[Start of section]

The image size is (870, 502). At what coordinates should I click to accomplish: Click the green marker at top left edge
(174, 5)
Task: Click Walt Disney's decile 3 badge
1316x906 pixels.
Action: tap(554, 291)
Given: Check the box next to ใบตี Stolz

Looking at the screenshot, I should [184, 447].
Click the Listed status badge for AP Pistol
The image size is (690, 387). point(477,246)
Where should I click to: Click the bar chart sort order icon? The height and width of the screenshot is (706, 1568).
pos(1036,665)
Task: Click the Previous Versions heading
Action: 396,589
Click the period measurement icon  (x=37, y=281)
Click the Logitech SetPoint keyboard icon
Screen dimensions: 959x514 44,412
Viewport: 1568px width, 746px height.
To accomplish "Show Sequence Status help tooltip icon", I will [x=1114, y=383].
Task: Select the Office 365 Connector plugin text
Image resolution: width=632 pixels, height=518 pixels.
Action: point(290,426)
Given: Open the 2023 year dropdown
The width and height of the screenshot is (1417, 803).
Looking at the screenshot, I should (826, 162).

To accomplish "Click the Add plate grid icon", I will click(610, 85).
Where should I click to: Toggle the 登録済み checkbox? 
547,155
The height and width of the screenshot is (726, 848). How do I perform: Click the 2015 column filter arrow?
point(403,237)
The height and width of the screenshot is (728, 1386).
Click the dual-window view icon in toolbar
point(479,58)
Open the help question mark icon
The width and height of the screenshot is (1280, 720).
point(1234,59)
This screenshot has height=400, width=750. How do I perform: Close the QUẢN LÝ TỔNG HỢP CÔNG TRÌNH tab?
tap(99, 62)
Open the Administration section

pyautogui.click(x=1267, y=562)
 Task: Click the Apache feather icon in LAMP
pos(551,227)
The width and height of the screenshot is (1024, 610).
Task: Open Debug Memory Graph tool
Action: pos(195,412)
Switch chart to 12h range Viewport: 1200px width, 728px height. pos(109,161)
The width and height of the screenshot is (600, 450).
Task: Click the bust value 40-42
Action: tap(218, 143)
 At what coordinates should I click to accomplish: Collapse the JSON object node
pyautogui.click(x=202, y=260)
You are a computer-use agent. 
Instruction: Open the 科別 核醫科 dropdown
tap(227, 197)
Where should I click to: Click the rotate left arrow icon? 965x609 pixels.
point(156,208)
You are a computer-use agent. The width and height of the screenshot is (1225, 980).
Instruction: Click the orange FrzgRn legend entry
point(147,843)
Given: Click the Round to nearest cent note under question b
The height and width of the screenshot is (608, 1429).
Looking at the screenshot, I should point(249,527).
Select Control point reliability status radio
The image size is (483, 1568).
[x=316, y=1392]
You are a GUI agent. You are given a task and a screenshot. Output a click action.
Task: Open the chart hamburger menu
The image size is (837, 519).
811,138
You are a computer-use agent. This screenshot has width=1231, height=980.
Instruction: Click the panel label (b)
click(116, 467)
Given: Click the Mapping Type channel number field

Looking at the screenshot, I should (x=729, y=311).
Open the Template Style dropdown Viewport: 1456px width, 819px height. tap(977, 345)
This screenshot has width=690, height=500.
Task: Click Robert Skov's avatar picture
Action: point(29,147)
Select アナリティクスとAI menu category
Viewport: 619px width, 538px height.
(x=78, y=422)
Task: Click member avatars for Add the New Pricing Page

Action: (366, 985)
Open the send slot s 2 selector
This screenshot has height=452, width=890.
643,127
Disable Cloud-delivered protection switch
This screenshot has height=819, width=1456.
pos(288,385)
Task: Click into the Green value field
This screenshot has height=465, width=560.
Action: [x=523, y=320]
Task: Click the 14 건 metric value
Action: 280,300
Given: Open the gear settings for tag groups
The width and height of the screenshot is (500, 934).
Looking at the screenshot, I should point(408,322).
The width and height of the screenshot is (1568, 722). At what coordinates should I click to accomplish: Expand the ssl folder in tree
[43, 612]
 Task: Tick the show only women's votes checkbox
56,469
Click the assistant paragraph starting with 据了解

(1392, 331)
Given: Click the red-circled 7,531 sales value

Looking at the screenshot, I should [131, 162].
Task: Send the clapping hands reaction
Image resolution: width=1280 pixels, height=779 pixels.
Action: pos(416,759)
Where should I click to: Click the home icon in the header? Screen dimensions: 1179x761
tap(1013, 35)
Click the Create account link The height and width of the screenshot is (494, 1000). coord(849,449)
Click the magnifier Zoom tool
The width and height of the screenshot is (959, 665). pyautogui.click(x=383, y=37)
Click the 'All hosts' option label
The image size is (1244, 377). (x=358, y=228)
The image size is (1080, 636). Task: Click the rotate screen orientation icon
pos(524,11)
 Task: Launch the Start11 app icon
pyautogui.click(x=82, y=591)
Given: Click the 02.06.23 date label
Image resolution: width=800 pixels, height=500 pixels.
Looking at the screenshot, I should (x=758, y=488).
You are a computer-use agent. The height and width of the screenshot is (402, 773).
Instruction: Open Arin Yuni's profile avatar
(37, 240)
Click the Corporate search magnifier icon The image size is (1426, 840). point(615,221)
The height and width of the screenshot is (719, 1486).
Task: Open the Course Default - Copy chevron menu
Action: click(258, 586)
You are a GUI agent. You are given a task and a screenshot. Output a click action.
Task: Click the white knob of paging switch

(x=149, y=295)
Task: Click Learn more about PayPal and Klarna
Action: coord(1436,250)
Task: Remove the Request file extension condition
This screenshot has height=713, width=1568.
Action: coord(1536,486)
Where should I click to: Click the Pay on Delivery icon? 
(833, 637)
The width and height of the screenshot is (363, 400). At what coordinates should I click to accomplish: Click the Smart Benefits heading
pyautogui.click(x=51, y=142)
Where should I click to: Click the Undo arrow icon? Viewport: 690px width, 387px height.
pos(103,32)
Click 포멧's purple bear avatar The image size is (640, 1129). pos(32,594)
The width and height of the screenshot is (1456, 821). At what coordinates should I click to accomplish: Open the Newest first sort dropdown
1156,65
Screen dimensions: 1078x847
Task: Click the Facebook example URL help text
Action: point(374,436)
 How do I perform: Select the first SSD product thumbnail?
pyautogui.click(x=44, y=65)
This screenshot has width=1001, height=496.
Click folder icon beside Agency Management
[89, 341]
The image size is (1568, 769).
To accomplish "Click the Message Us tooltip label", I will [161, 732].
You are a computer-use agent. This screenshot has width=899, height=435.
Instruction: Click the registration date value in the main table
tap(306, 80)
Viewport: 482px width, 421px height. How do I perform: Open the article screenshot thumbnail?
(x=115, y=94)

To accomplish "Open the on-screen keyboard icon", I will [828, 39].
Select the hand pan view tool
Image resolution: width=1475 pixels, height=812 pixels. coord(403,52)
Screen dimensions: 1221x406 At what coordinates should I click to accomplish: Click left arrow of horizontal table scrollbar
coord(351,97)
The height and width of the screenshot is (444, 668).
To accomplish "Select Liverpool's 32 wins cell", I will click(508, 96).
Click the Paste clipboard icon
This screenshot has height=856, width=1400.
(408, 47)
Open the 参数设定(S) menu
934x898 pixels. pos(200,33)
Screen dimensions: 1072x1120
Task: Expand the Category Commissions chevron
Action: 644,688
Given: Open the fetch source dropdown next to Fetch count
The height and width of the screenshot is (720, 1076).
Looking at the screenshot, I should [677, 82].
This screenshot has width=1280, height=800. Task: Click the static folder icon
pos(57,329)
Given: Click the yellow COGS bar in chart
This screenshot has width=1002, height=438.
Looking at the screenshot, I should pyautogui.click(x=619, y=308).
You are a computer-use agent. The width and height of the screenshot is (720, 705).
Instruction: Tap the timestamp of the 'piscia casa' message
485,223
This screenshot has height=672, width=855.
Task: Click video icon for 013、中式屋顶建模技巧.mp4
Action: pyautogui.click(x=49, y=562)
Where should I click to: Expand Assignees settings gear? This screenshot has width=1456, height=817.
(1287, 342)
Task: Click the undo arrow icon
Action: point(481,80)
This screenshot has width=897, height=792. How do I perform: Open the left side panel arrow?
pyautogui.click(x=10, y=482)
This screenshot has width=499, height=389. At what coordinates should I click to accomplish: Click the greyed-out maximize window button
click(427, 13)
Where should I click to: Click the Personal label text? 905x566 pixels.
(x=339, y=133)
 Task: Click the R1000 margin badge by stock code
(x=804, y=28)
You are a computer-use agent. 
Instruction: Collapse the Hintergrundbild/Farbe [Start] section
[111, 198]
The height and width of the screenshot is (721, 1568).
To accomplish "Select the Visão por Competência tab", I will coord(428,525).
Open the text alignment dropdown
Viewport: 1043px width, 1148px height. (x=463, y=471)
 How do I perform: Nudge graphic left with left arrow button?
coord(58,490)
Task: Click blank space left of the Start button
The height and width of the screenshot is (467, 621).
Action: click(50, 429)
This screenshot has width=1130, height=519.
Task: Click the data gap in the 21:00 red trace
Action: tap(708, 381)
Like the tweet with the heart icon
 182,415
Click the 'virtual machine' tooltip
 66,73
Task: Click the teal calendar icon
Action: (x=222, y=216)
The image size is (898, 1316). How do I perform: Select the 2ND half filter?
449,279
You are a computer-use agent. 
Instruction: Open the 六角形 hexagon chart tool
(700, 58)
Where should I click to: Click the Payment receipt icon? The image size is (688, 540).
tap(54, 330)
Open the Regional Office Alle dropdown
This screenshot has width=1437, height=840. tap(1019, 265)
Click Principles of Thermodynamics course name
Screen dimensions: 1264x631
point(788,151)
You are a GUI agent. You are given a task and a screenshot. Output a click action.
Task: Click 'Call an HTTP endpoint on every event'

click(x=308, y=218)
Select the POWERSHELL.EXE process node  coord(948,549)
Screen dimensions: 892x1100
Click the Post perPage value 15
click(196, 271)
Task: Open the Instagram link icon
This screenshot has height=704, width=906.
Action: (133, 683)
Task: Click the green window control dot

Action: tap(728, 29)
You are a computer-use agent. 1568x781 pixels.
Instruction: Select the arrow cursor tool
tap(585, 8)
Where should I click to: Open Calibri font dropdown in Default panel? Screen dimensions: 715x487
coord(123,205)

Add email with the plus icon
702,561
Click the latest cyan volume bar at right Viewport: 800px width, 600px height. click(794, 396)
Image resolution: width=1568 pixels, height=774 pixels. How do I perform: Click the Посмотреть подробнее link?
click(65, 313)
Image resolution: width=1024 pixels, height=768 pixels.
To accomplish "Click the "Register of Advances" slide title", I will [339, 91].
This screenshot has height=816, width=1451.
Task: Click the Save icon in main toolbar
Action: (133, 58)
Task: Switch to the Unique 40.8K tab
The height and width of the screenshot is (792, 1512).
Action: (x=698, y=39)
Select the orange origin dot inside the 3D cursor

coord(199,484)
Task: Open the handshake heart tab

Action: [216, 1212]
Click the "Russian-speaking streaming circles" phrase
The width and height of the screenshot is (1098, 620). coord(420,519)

[End of section]

▶ HOW TO COMPLETE THIS TASK: Only the lines above starting at the one containing "Where should I click to: Click the Undo" and ending at the one containing "Click 포멧's purple", both included, are to be returned, exactly as they read.

▶ ANSWER TO THIS TASK:
Where should I click to: Click the Undo arrow icon? Viewport: 690px width, 387px height.
pos(103,32)
Click 포멧's purple bear avatar The image size is (640, 1129). pos(32,594)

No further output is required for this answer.